Supply the number of lines in the data below that hold "agent", and let that number be the whole answer.

***** Extracted material *****

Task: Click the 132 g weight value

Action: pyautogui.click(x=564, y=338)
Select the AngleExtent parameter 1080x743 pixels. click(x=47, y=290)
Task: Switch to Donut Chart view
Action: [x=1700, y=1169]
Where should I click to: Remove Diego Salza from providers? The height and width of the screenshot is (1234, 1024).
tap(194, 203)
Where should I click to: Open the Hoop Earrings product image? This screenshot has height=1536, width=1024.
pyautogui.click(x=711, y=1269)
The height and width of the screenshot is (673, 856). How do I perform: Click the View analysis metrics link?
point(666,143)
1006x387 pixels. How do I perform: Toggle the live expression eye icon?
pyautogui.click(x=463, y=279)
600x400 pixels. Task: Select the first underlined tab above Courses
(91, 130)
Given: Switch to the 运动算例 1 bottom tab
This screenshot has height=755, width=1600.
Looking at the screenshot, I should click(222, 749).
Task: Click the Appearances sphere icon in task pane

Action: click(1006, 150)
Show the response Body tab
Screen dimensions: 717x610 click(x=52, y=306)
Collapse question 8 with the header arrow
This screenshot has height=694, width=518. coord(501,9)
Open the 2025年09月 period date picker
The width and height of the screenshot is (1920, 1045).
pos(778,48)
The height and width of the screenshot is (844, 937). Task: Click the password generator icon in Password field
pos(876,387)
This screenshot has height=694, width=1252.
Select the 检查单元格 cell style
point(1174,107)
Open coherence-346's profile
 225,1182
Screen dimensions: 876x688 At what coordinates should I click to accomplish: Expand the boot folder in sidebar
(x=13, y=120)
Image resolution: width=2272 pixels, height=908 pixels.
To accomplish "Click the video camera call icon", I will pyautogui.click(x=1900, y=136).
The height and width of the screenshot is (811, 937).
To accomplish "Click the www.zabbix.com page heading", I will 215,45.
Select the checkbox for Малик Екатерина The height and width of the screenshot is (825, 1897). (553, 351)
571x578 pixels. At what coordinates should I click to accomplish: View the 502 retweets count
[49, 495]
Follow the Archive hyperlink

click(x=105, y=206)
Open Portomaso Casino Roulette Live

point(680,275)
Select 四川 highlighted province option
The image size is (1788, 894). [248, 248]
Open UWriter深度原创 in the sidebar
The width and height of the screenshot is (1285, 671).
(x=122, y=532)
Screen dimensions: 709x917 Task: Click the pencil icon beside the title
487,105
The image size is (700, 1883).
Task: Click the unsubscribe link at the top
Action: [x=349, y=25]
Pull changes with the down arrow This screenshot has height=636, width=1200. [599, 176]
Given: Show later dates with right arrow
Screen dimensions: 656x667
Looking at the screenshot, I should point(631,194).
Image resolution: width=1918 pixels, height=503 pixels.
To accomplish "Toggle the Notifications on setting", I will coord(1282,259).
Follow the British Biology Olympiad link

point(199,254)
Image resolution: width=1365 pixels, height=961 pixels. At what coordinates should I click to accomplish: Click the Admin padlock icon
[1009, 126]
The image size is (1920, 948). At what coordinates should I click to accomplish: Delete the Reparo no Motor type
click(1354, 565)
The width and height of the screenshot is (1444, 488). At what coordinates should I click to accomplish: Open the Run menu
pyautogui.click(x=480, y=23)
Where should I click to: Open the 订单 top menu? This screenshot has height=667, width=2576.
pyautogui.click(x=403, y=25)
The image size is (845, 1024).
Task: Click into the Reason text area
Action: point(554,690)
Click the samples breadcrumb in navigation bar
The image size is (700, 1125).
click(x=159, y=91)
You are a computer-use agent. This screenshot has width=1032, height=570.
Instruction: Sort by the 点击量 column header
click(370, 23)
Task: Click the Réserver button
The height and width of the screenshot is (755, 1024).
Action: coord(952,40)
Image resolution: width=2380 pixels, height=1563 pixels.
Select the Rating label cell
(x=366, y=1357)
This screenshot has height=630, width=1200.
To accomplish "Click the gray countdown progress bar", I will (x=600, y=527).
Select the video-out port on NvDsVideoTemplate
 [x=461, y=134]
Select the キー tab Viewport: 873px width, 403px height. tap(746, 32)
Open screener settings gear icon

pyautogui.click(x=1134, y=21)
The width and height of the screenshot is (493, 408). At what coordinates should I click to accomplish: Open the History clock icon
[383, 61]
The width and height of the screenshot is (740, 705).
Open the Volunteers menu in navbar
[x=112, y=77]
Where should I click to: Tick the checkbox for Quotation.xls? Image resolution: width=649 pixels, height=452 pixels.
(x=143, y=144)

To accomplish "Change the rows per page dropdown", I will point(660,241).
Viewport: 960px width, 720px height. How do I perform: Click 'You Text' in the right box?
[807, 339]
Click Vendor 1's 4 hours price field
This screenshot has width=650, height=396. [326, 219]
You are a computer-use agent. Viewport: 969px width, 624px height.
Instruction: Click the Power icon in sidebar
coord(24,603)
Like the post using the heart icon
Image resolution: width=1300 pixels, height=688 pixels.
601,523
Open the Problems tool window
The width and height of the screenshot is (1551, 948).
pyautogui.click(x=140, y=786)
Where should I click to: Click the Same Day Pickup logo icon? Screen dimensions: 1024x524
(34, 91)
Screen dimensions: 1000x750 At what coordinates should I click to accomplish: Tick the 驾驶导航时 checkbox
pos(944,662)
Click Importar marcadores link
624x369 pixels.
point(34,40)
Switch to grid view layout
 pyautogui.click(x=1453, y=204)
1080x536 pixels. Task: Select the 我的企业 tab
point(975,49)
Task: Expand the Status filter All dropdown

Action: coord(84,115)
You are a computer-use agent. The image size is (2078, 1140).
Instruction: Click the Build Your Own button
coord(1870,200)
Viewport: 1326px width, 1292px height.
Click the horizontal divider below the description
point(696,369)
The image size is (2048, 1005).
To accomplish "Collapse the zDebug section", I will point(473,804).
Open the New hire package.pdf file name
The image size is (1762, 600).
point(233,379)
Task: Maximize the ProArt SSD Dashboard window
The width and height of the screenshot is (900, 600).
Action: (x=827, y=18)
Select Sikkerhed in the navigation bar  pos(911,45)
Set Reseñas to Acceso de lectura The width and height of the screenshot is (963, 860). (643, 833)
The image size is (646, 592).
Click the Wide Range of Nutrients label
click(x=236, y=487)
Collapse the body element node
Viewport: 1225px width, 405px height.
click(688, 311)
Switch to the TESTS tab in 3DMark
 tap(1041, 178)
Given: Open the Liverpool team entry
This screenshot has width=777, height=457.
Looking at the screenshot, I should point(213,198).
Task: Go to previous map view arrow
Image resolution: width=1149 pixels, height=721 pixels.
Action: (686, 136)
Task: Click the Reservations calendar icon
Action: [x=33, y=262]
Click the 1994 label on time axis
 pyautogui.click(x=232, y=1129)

*****

Task output = 3